GOCluster(circ, EC$process, clust.by = 'term', lfc.col = c('darkgoldenrod1', 'black', 'cyan1'))
In this biological context we implemented a Venn diagram that can be used to detect relations between various lists of differentially expressed genes or to explore the intersection of genes of multiple terms from the functional analysis. The Venn diagram does not only display the number of overlap genes, but it also displays the information about the gene expression patterns (commonly up- regulated, commonly down- regulated or contra- regulated). At the moment, maximal three datasets are aloud as an input. The input data frame contains at least two columns: one for the gene names and one for the logFC value.
l1 <- subset(circ, term == 'heart development', c(genes,logFC))
l2 <- subset(circ, term == 'plasma membrane', c(genes,logFC))
l3 <- subset(circ, term == 'tissue morphogenesis', c(genes,logFC))
GOVenn(l1,l2,l3, label = c('heart development', 'plasma membrane', 'tissue morphogenesis'))

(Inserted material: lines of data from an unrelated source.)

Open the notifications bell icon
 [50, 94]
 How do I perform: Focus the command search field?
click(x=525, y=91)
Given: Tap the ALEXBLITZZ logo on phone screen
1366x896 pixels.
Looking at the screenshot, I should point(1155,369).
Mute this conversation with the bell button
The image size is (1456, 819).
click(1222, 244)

For example, heart development and tissue morphogenesis share a set of 22 genes, whereas 5 are commonly up-regulated and 17 are commonly down-regulated. The important thing to notice is, that the pie charts don’t display redundant information. Thus, if you compare three datasets the genes which are shared by all datasets (pie chart in the middle) are not included in the other pie charts. The following link refers to the shinyapp of this tool. The web tool is slightly more interactive since the circles are area-proportional to the number of genes of the dataset and the small pie charts can be moved with sliders. It has also all the other options of the GOVenn function to change the layout of the plot. You can easily download the picture and gene lists.